NCJ Number
88944
Date Published
1983
Length
18 pages
Annotation
Police studies are greatly limited in their breadth of descriptive knowledge, data on the consequences of police performance, and the identification of factors that shape police institutions.
Abstract
Most information on police deals with formal structures, authorizations, and personnel management. Information about processes and practices, especially from first-hand observation, is rare, and the descriptive materials available refer to a small proportion of the world's police. Reference books on police exist for only a few countries, primarily those in western Europe, North America, and the Commonwealth; but the information in such books, as well as in official publications, is selective. Factual information is not provided for such areas as rates of pay, tort liability, duration of training, rank stratification, recruitment qualifications, modes of deployment, budget, weapons, women in service, and functional specialization. Information is also lacking on how well police are performing, largely because police performance evaluation is rare, and where evaluations have been made, they have been flawed by the use of reported crime statistics and clearance rates, which are defective data sources for measuring police crime control performance.
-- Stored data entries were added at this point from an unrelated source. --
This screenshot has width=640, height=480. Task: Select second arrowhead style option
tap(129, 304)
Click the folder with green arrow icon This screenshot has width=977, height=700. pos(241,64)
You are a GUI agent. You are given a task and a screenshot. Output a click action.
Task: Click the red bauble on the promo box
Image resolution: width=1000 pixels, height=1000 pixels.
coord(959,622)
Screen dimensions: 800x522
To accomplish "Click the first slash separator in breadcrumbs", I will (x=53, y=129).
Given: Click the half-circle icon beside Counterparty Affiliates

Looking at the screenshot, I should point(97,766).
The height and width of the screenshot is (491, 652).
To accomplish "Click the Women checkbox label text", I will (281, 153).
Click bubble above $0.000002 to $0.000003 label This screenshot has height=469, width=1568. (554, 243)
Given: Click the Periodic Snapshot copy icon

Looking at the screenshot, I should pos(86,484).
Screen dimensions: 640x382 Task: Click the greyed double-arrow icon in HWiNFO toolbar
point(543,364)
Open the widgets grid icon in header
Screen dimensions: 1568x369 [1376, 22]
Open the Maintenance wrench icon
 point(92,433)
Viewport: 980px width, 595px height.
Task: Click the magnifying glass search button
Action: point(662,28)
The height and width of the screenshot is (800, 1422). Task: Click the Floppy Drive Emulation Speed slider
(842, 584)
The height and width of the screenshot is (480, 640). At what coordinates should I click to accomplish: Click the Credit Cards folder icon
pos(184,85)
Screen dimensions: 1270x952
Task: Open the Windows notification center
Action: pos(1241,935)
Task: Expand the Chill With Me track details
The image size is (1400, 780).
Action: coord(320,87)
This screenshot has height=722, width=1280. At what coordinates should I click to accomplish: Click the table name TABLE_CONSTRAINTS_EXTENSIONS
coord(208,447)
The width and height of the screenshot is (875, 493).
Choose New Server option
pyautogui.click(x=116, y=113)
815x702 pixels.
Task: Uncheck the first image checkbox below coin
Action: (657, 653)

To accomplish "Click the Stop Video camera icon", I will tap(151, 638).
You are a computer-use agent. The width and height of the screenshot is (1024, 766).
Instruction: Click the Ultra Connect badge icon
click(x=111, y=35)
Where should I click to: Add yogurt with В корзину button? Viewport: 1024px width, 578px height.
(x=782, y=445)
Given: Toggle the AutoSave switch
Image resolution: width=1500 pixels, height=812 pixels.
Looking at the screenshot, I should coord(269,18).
Better data sources are victimization surveys. The structure of command is another fundamental aspect of policing currently uninformed by analysis. Information is also needed about how society and circumstances affect the police. Information in the aforementioned areas is important for international comparisons among police. Comparison is basic to all analytic inquiry that examines the effects of policy or the determinants of action. Without multiple instances to study, generalizations cannot be substantiated. Ten notes are provided.